TASK GOAL: Transcribe the full listing, keeping every word as it stands.

PROVIDED DATA:
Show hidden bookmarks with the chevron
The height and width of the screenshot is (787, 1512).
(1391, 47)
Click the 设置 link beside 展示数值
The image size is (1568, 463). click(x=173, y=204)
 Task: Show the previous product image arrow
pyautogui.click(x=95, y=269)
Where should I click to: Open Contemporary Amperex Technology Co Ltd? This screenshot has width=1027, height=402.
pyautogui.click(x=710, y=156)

THE COMPLETED TASK:
Show hidden bookmarks with the chevron
The height and width of the screenshot is (787, 1512).
(1391, 47)
Click the 设置 link beside 展示数值
The image size is (1568, 463). click(x=173, y=204)
 Task: Show the previous product image arrow
pyautogui.click(x=95, y=269)
Where should I click to: Open Contemporary Amperex Technology Co Ltd? This screenshot has width=1027, height=402.
pyautogui.click(x=710, y=156)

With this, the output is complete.